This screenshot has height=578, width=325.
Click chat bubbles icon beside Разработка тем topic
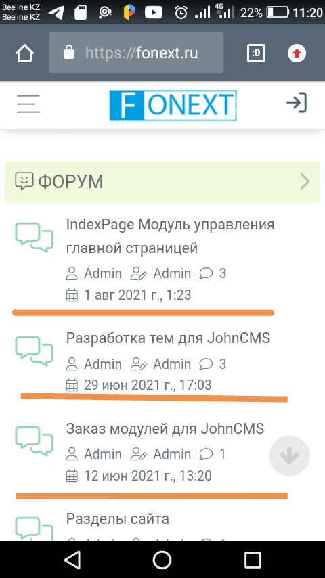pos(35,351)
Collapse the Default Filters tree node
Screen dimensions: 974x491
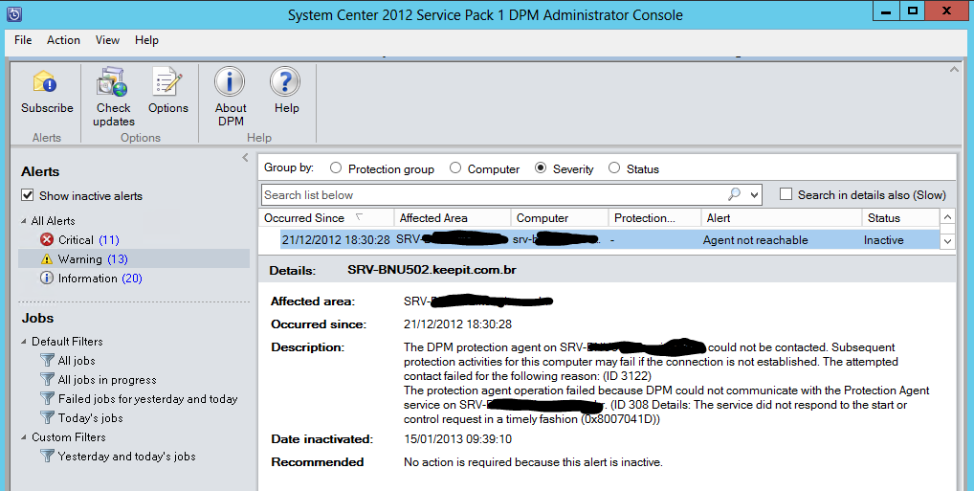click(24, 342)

--

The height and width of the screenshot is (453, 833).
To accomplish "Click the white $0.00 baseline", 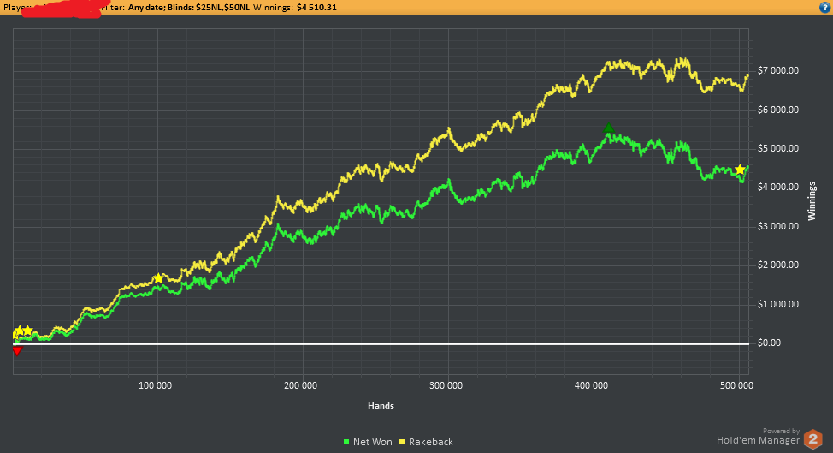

▶ [What you have to do] Which lines above include the string "height"? Show them.

▶ [Worked solution]
This screenshot has height=578, width=325.
The height and width of the screenshot is (453, 833).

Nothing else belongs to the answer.